The National Conference leader said politicians of India and Pakistan must work to counter the ‘vested interests’ for whom the region is a ‘money-spinner’ through the sale of guns and ammunition.


London: Former Jammu and Kashmir chief minister Farooq Abdullah has proposed an Ireland-style solution of an open border between the UK-governed Northern Ireland and the Irish Republic’s adjacent territory as the best option to resolve the Kashmir issue.

The National Conference (NC) leader, who is here on a visit, said India and Pakistan must realize that there is no military solution to the problem.

“Like Ireland, the only roadmap forward is two Kashmirs with an easy border and autonomy,” he said, during a discussion organized by South Asia Institute at the School of Oriental and African Studies in London on Wednesday.
“Kashmir can be solved if both these nations, now nuclear powers, realize that whatever solution has to emerge, everybody will not accept it.
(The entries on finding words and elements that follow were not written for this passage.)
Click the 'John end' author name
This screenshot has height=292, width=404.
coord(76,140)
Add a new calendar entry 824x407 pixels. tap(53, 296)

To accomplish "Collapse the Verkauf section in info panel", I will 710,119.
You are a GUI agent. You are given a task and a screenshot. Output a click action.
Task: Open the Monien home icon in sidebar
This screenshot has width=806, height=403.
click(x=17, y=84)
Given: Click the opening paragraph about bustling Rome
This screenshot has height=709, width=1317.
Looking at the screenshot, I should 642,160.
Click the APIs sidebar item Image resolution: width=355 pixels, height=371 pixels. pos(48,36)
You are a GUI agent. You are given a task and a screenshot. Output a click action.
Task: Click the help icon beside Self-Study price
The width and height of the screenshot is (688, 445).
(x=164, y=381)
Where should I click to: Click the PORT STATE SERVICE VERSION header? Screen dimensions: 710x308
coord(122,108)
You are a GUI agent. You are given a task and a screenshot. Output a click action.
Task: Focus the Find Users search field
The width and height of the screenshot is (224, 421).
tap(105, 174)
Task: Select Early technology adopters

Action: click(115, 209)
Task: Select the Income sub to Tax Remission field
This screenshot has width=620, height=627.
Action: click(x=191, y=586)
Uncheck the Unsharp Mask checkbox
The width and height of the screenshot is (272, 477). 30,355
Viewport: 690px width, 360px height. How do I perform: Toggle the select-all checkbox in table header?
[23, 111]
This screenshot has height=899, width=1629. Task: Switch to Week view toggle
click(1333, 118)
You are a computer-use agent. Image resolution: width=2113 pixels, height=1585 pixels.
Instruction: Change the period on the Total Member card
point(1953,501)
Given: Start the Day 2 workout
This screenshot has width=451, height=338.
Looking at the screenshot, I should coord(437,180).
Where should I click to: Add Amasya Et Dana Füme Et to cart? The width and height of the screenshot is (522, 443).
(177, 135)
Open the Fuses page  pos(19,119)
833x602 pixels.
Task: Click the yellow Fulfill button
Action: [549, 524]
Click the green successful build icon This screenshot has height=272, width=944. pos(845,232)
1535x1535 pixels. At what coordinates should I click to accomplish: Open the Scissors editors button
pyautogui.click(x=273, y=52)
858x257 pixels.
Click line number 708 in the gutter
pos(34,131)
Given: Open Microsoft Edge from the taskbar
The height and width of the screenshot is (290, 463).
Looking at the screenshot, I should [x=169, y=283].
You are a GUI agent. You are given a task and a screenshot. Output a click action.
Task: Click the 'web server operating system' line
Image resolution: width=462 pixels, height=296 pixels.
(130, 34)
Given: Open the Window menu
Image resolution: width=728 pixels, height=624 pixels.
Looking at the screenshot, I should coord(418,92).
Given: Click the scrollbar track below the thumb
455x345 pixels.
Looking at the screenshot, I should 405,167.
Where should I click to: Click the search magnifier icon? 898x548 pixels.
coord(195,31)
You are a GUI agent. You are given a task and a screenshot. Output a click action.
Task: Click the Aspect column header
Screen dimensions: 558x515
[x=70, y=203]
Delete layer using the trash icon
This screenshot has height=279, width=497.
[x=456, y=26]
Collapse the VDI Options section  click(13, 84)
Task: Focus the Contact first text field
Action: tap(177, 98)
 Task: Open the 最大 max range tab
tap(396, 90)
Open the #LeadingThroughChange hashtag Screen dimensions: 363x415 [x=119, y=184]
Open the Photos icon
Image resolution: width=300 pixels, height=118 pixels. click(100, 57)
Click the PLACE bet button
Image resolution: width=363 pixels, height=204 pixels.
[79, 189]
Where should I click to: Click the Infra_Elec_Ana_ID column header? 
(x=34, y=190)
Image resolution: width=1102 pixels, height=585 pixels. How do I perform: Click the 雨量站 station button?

But at least 70-80 per cent of people of India, Pakistan, Jammu and Kashmir and Ladakh should accept it,” he said.

The Ireland-style solution refers to the Common Travel Area shared between the UK and neighboring Ireland, dating back to the 1920s. Under the arrangement, citizens of either country require minimal identity documents to travel through each other’s territories.

At the UK launch of ‘The Spy Chronicles: RAW, ISI and the Illusion of Peace’, co-authored by former RAW chief AS Dulat and former ISI chief Lt Gen (retd) Asad Durrani, the Kashmiri leader reiterated that “hard methods” will not win over the hearts of the people in the region.

“Let’s stop fooling each other neither side is going to give up any ground. The only way forward is talks,” he said, adding that leaders on both sides must work to counter the “vested interests” for whom the region is a “money-spinner” through the sale of guns and ammunition.

Describing Abdullah as “the best foreign minister India never had”, Dulat reflected on the book’s key tenets, which include working towards a Kashmir which is a “bridge between India and Pakistan”. “Let’s hope Kashmir becomes an area of cooperation, rather than conflict,” he said.

The former chief of the Research and Analysis Wing and former special director of the Intelligence Bureau also put forward the prospect of greater intelligence cooperation between the two countries as a way forward.